Additionally, soft tissue balancing may be challenging during lengthening with this device, as it is with many lengthening techniques. The surgeon should anticipate a potential need for balancing procedures either at the time of surgery or at a later date. The exact procedures needed would have to be determined on an individualized basis depending on preoperative residual limb length/muscular attachments preserved, additional length desired, and the technique used for their original amputation.

Finally, the threaded rod emerging from the distal end of the residual limb could be an impediment during mobilization and a general irritant to patients. Even so, this single percutaneous element would likely be less cumbersome to patients than an external fixator, especially a ringed fixator. Theoretically, a prosthesis could even be designed with a small cutout to accommodate the distal end of the threaded rod (the handle would only need to be attached for rotation/lengthening). Furthermore, after lengthening, the threaded rod is removed, leaving only the IM rod in place during consolidation.
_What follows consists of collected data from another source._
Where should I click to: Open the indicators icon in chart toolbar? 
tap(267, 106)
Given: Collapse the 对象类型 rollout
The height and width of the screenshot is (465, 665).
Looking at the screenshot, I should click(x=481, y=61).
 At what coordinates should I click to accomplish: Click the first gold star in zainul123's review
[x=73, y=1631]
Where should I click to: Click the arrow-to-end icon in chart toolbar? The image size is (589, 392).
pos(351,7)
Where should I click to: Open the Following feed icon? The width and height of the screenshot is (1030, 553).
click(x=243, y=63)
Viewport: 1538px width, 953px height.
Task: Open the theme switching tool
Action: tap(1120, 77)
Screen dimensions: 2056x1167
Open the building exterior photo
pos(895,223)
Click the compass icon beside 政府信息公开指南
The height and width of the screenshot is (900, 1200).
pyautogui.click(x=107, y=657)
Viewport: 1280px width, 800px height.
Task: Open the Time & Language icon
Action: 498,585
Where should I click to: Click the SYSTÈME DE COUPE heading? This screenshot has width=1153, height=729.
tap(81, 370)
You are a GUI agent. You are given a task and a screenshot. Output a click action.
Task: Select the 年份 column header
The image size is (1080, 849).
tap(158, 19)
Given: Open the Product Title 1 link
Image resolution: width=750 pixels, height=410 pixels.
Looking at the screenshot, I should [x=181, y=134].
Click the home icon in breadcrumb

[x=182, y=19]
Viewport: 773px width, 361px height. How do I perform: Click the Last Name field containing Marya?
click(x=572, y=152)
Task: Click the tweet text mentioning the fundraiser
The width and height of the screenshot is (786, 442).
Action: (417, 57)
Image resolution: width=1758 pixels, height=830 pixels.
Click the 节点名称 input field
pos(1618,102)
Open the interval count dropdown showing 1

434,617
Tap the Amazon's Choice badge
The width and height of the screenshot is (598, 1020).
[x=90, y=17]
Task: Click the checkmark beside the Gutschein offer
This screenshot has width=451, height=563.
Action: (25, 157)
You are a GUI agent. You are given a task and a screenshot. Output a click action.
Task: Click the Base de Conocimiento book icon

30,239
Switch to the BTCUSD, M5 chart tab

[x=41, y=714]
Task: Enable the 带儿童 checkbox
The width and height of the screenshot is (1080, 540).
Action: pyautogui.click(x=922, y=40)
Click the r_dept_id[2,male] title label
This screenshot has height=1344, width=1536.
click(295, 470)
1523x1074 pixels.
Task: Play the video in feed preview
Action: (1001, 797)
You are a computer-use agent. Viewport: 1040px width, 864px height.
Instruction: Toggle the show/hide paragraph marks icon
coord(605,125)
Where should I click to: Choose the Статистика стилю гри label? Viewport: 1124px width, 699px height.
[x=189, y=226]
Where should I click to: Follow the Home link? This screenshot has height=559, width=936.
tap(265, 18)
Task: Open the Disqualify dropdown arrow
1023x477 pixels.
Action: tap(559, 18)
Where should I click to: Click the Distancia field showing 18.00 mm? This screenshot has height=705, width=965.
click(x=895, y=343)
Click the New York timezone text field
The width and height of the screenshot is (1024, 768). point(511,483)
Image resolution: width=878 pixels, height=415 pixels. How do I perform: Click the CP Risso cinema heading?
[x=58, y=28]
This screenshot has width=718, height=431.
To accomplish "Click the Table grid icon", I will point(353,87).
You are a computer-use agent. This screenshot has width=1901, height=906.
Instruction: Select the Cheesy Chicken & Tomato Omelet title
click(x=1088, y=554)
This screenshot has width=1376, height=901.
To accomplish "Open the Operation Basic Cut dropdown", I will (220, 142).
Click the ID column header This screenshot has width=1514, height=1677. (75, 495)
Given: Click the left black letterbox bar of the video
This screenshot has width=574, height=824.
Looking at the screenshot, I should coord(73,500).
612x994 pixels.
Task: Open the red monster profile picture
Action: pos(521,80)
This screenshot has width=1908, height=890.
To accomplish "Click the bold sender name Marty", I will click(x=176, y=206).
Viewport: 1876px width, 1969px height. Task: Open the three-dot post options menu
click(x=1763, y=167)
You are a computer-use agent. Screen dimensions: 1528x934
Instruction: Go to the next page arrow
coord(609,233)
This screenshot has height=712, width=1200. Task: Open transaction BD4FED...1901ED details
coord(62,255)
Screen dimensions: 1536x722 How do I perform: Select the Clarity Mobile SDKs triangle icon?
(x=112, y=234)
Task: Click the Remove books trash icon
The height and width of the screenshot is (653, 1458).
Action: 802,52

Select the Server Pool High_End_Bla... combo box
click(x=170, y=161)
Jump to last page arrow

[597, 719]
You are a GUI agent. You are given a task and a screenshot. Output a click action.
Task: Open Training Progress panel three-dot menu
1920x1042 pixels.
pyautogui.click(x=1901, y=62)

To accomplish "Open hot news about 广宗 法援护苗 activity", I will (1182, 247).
In contrast, an external fixator would need to remain in place for the duration of the consolidation phase to prevent fracture or deformity. Our limb-lengthening device is currently undergoing approval testing with the FDA and will undergo further modifications as necessary before trials in patients begin.

Conclusions

The cadaveric experiments and subsequent design iterations have led to a mature and functional device that has been evaluated in six cadaveric specimens to date. Further testing is needed in patients to determine if the device is safe, durable, and effective enough for its intended use of lengthening transfemoral residual limbs.